* **Requirement**:
Starting at the line that holds "Switch to the Roles visibility tab", quote every line through the end of the records, both boundary lines included. Omit the pictures.

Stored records
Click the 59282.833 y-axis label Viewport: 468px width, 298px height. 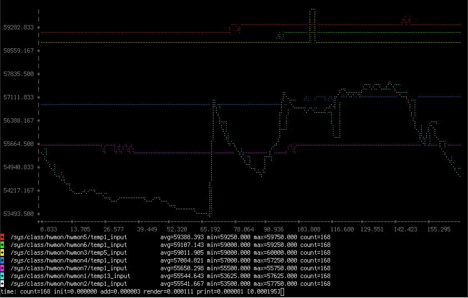(x=18, y=27)
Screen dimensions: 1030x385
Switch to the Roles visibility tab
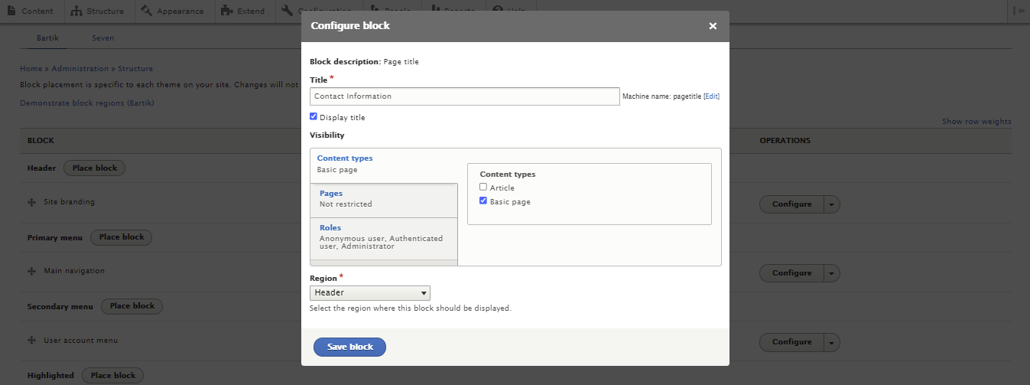(330, 228)
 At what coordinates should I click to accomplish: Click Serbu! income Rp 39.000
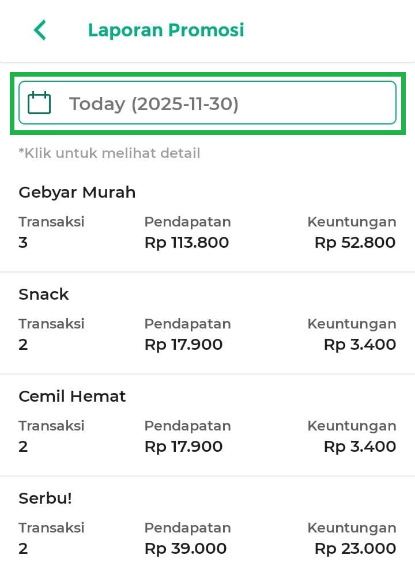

* **Task output**:
Switch to the Roles visibility tab
(330, 228)
 At what coordinates should I click to accomplish: Click Serbu! income Rp 39.000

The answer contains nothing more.